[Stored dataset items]
══════════

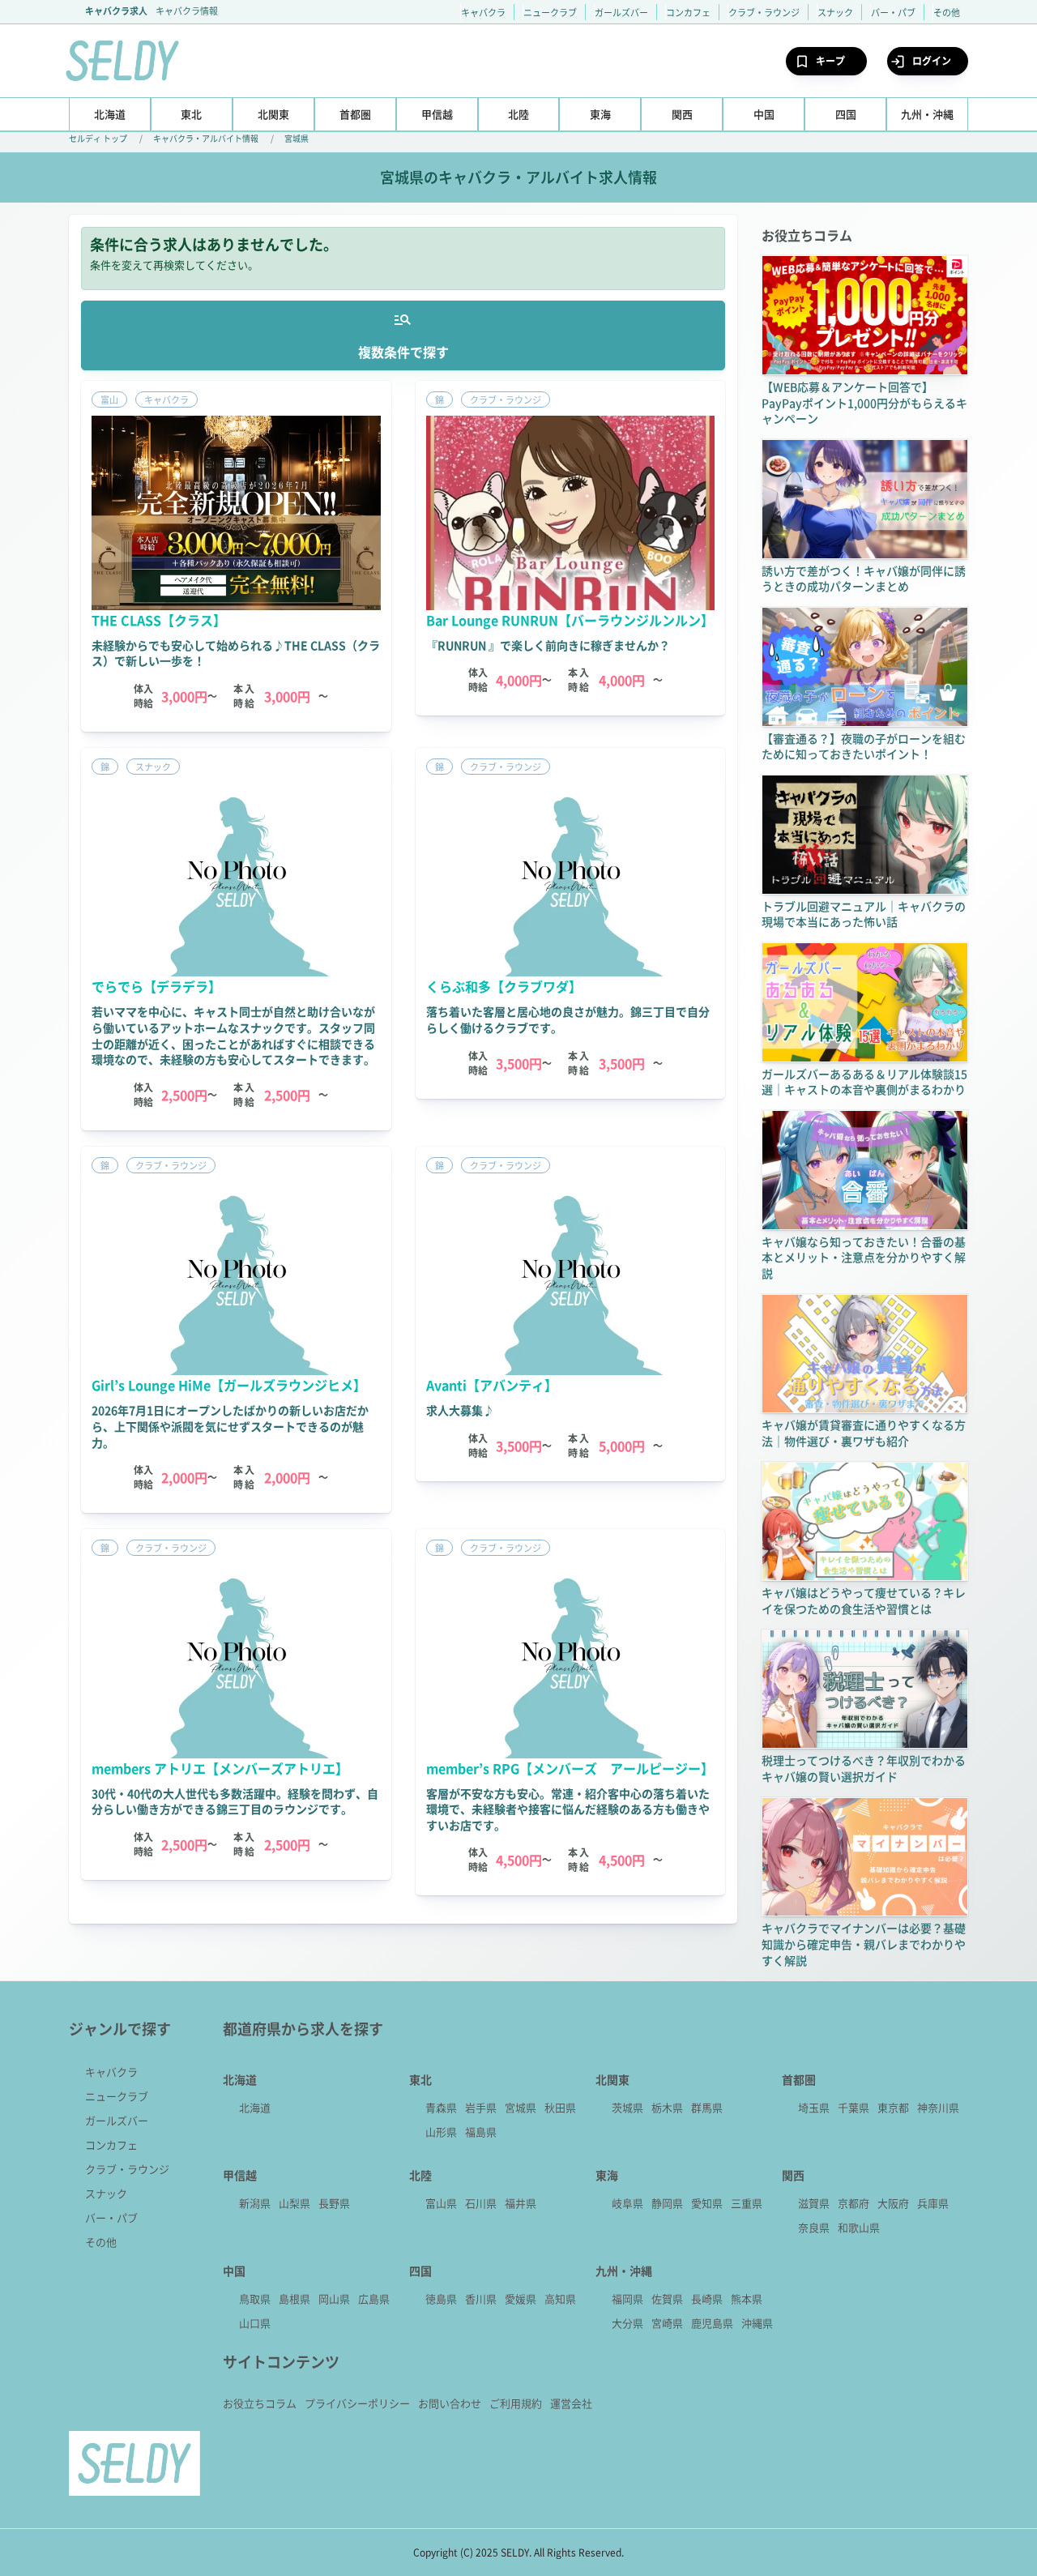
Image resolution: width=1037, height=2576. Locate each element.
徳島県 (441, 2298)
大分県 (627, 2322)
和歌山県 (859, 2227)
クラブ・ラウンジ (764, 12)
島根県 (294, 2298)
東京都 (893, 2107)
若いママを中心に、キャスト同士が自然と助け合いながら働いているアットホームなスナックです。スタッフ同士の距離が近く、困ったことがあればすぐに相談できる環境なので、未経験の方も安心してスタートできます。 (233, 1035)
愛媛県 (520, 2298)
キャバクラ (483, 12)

══════════

Leave the pictures out, and restate exactly the lines from the start of the records through the one that contains "東京都 (893, 2107)".

= Response to this task =
Image resolution: width=1037, height=2576. Locate each element.
徳島県 (441, 2298)
大分県 (627, 2322)
和歌山県 (859, 2227)
クラブ・ラウンジ (764, 12)
島根県 (294, 2298)
東京都 (893, 2107)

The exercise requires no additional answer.